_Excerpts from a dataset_
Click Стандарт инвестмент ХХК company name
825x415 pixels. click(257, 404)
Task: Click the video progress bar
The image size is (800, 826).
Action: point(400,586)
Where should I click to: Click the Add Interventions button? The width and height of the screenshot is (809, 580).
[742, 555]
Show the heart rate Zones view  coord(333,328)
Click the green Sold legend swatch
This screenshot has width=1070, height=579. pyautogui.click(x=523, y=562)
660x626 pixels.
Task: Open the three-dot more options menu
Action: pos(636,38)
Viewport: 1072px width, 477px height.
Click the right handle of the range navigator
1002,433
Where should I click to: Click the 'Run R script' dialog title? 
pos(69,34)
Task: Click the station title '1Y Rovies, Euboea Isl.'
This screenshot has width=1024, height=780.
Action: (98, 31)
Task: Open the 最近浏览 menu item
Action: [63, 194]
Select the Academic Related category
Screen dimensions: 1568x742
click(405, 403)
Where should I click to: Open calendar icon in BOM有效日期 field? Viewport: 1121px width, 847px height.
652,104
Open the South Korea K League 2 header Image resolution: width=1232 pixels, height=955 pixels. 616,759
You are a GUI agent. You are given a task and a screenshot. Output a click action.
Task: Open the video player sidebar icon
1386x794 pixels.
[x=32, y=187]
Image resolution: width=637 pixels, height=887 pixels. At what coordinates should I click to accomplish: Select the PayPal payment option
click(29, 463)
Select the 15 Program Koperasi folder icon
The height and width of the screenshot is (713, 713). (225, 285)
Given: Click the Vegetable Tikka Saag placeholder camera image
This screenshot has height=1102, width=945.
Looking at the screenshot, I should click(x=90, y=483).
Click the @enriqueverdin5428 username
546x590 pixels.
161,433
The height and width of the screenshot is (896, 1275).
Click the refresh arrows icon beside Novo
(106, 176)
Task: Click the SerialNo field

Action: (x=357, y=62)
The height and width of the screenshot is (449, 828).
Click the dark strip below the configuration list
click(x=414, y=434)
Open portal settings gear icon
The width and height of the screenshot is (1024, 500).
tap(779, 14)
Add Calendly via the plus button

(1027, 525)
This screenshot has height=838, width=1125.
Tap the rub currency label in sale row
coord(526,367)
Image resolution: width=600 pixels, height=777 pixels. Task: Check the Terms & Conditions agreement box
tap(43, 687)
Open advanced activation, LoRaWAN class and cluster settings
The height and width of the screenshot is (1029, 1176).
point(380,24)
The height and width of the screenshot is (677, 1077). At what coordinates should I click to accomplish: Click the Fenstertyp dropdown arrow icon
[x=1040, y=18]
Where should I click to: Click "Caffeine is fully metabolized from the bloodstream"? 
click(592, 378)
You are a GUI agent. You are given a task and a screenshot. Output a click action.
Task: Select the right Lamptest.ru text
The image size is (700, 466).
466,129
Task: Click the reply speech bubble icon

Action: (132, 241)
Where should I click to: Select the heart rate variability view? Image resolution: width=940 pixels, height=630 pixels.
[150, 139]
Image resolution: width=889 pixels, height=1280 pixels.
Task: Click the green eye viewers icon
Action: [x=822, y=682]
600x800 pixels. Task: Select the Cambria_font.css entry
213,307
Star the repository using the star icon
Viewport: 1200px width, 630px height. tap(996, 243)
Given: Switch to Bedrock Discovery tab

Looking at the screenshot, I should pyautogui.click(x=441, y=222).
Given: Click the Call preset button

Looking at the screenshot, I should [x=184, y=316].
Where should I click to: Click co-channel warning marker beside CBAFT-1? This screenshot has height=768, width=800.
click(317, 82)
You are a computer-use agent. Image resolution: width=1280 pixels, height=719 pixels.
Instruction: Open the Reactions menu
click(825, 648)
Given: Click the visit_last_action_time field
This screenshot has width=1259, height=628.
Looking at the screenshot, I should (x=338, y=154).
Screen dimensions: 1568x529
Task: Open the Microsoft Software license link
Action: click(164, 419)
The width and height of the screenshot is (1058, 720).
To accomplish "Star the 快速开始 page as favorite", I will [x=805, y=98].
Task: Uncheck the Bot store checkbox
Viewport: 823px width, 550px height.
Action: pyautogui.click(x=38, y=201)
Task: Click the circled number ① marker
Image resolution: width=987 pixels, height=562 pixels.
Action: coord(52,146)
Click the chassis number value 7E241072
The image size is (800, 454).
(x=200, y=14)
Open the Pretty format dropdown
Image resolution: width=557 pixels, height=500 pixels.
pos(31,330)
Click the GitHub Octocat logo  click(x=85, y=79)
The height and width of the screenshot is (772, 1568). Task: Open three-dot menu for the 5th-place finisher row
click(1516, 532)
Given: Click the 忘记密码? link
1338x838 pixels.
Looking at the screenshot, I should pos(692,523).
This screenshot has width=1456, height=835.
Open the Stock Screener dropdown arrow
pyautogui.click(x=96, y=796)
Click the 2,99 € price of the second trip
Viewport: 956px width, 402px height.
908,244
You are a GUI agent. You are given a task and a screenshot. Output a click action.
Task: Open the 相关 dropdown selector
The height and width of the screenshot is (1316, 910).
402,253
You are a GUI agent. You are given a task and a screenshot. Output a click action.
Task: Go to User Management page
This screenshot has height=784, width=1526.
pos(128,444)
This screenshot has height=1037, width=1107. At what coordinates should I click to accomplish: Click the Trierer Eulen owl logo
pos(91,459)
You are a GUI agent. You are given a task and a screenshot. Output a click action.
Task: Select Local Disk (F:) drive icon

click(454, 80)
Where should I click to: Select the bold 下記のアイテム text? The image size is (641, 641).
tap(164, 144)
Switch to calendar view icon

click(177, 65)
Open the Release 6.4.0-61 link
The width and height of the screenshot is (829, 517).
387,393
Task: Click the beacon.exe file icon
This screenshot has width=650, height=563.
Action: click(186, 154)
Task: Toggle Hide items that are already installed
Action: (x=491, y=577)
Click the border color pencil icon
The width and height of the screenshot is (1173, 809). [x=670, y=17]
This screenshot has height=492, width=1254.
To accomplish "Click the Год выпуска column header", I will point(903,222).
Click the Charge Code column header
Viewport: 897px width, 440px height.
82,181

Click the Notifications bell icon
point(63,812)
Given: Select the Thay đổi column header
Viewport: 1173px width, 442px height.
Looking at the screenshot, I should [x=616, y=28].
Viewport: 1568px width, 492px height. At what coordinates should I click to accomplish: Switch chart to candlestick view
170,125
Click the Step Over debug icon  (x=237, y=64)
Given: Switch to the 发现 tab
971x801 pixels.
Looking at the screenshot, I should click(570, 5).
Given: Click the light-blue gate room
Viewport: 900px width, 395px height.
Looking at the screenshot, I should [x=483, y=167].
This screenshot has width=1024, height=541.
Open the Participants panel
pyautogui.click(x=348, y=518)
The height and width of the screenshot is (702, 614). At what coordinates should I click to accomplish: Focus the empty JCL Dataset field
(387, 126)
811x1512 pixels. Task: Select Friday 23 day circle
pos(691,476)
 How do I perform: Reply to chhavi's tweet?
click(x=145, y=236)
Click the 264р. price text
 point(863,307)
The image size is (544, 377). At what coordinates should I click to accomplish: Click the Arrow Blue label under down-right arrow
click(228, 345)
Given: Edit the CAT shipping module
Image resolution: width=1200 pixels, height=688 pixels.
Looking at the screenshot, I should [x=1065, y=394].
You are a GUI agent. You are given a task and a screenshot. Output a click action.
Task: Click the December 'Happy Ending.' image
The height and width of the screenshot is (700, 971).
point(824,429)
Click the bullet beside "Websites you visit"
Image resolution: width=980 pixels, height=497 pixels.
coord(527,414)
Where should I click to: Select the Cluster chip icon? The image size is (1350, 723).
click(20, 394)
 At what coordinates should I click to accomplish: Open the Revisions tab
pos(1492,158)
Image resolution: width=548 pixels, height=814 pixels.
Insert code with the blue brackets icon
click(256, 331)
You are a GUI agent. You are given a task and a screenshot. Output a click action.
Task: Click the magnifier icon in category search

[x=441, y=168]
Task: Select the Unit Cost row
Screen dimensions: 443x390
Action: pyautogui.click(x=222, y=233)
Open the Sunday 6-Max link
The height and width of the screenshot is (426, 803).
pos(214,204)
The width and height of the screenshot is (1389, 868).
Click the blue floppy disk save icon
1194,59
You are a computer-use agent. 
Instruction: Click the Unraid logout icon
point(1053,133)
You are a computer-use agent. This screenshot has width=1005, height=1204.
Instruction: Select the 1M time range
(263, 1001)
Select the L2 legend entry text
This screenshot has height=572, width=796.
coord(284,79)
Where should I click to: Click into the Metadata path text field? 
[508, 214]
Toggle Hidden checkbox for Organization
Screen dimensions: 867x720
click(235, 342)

_Required work_
Among the lines of the data, which ones contain the word "settings"? Show them.

_Written response_
Open portal settings gear icon
Open advanced activation, LoRaWAN class and cluster settings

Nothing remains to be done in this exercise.